Burada işin profesyonel yönetim çıkar çatışmaları beni ilgilendirmiyor. Ben salona yıllarca ebeveynlerinin ellerine tutunup yıllarca salona gelen, Banvit Baketbol’le birlikte büyüyen o çocukların hayallerini süsleyen bir gün pota altında bende olabilirim heyecanıyla atkıları formaları ile rüyalara yatan çocukların hayallerini çalanlara duyduğu sessiz çığlığı duyuyorum hala . Bu satırlar romantizm değil realist gözlemlerimdir.

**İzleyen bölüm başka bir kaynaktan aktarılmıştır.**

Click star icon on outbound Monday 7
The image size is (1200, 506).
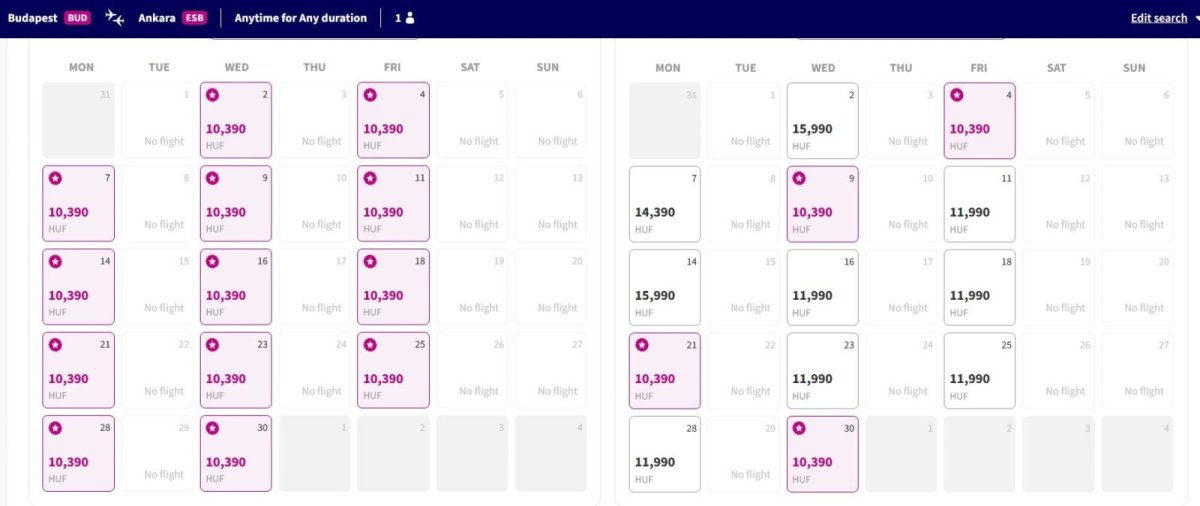pyautogui.click(x=55, y=178)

Nitekim Banvit’in mirasını yürütmek adına amatör kulüpler kuruldu. Ellerinden geldiğince çaba gösteriyorlar . Bakın; Balıkesir Büyükşehir sponsorluğunda Bandırma Cumhuriyet Meydanında basket sahası hazırlandı .Trübün kuruldu. Jedi Osman markasıyla basketbol ruhu devam ettirilmek isteniyor. Amaç Bandırma’da var olan Basket sevgisini canlı tutumak bu sağlklı nesil yetiştirmek için ideal sporların başında gelen sporu sevdirmeyi, ilgi görmesini devam ettirmek. Bu çaba içinde olanları kutluyorum. Bandırma çocuklarını yarınlara sağlıklı taşımak için taşın altına elini koyan özverili çabaları izliyorum umarım manevi hazla karşılığını görürler diyorum çünkü…

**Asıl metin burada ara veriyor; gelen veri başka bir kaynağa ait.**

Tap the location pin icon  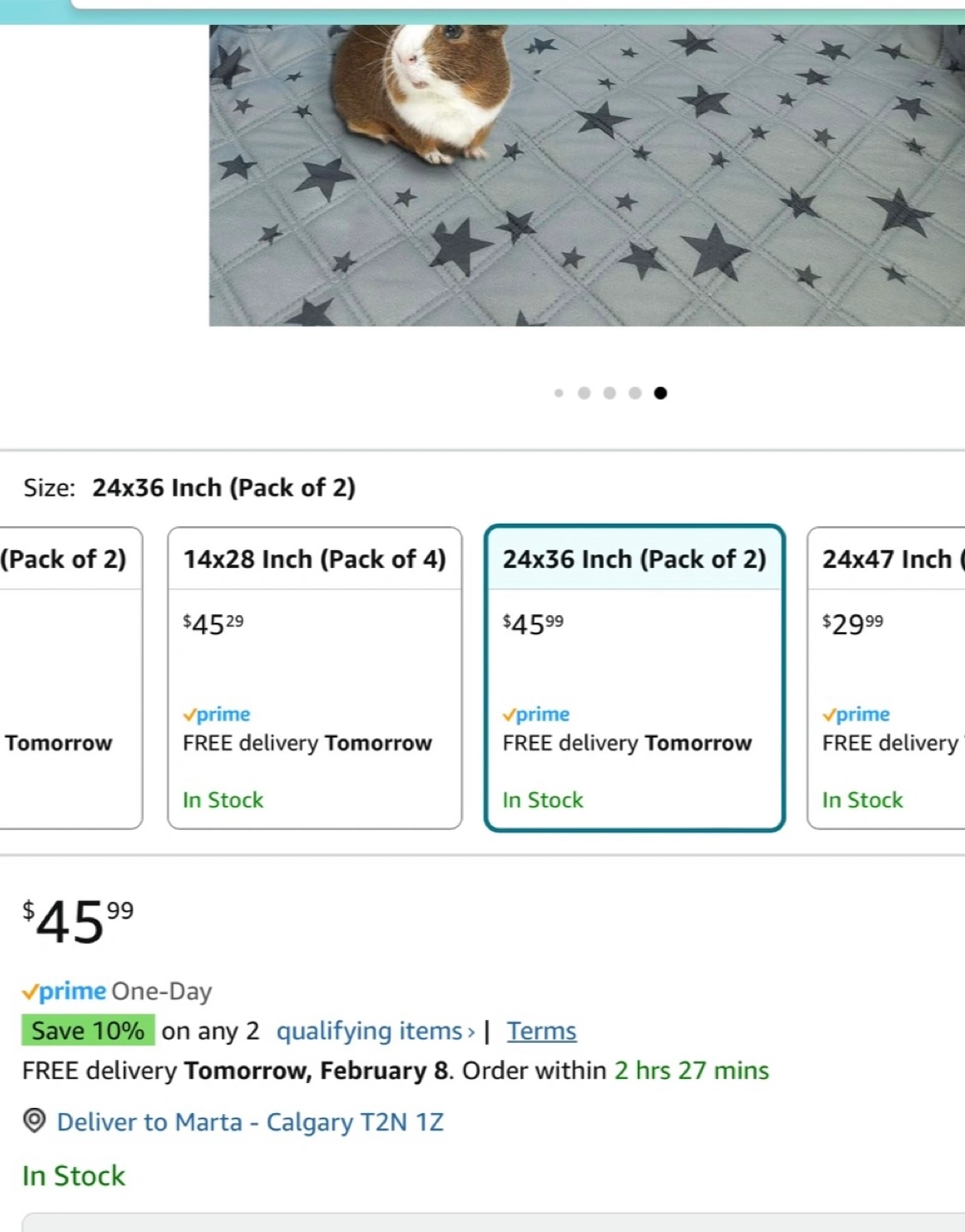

Çocukların hayallerini işte böyle çaldılar. Vahşi kapitalizmin para hırsı daha çok para, daha fazla kar hırsı, o güzelim sistemi ,muhteşem geleneği bir anda yerle bir etti. O salonda çalışan eğitim alan şimdi sağa sola savrulan ,köşesine çekilen yüzlerce çocuğun günahı vebali başınızdadır. Banvit’in paradan başka bir şey görmeyen yeni efendileri.
Bugün yok şöyle büyüğüz yok böyle üretim yapıyoruz diye boşuna şişinmeyin , boşuna sahte gülücüklerinizi paylaşmayın.Satamadığınz ürünleri de hediye vermeyin..
Önce o çocuklara kendinizi affettirin nasıl olacaksa. O çocukların hayallerini çaldınız.
Hırsızsınız.
not. Bu yazıyı dün gece spontane yazdım..Bugün Bandırma Cumhuriyet Meydanında Büyükşehir Belediyesinin Basketbol etkinliği için kurduğu trübünü soğuk havaya rağmen hınca hınç dolduran kalabalığı ve meydanda kurulan potalarda şov yapan usta ağabeylerini seyretmek için gelen çocukları gençleri görünce içim bir daha acıdı ve haklıymışım dedim.